Target immobilization on glass microfiber membranes as a label-free strategy for hit identification.

The discovery of novel chemical entities targeting G protein-coupled receptors (GPCRs) is usually guided by their receptor affinity. However, traditional affinity assay methods and hit identification procedures are usually laborious and expensive. In this work, the type-2 vasopressin receptor (V 2 R) was chosen as a prototypical GPCR. Membrane fragments from cells highly expressing SNAP-V 2 R were immobilized on the surface of a glass microfiber (GMF) coated with O 6 -benzylguanine (BG). This was achieved by transferring the benzyl group of BG to the active site of the SNAP-tag through a nucleophilic substitution reaction.
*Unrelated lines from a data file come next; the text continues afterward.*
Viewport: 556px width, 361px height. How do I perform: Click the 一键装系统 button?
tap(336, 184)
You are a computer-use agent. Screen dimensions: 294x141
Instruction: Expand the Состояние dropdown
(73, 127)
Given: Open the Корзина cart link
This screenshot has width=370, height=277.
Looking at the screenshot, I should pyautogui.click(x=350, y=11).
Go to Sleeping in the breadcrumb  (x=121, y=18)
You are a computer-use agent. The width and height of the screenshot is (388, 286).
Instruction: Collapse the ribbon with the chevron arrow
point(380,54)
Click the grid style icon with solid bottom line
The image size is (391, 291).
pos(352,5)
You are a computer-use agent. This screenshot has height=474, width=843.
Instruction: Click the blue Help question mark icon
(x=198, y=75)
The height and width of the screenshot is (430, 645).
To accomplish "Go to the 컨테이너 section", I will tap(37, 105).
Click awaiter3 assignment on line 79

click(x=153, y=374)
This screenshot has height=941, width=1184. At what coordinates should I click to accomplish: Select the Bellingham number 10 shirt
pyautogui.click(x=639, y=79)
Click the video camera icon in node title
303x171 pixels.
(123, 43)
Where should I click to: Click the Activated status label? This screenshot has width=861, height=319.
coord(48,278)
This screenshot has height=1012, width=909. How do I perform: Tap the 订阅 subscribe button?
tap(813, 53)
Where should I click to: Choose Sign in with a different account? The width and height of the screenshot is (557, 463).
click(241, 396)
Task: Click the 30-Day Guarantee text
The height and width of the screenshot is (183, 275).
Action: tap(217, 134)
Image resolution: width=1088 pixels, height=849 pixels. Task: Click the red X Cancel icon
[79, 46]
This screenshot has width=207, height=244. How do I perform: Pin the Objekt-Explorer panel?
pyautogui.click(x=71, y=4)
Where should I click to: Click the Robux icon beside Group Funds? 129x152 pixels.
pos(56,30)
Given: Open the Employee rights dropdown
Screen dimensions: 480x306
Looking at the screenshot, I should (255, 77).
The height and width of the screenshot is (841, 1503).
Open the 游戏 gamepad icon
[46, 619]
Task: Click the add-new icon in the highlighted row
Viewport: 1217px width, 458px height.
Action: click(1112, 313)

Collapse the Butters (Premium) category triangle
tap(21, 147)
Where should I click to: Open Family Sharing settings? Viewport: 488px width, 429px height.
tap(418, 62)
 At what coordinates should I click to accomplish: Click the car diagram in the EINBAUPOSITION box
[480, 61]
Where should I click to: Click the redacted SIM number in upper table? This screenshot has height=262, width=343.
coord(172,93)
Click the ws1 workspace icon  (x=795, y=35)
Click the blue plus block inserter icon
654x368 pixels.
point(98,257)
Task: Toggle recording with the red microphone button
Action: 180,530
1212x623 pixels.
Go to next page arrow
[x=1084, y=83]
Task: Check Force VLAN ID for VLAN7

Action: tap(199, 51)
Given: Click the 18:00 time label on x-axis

As a result, a biofilm called SNAP-V 2 R@GMF-BG was produced that showed good specificity and stability. The adsorption ratio for each V 2 R ligand treated with SNAP-V 2 R@GMF-BG was determined by HPLC and exhibited a good linear correlation with the K i value determined by displacement assays. Furthermore, a K i prediction assay was performed by comparing the data with that generated by a homogeneous time-resolved fluorescence (HTRF) assay. SNAP-V 2 R@GMF-BG was also used to screen hit compounds from natural products. After SNAP-V 2 R@GMF-BG was incubated with the total extract, the ligand that binds to V 2 R could be separated and subjected to LC‒MS analysis for identification. Baicalein was screened from Clerodendranthus spicatus and verified as a potential V 2 R antagonist. This V 2 R-immobilized GMF platform can help determine the affinity of V 2 R-binding hit compounds and screen the compounds efficiently and accurately.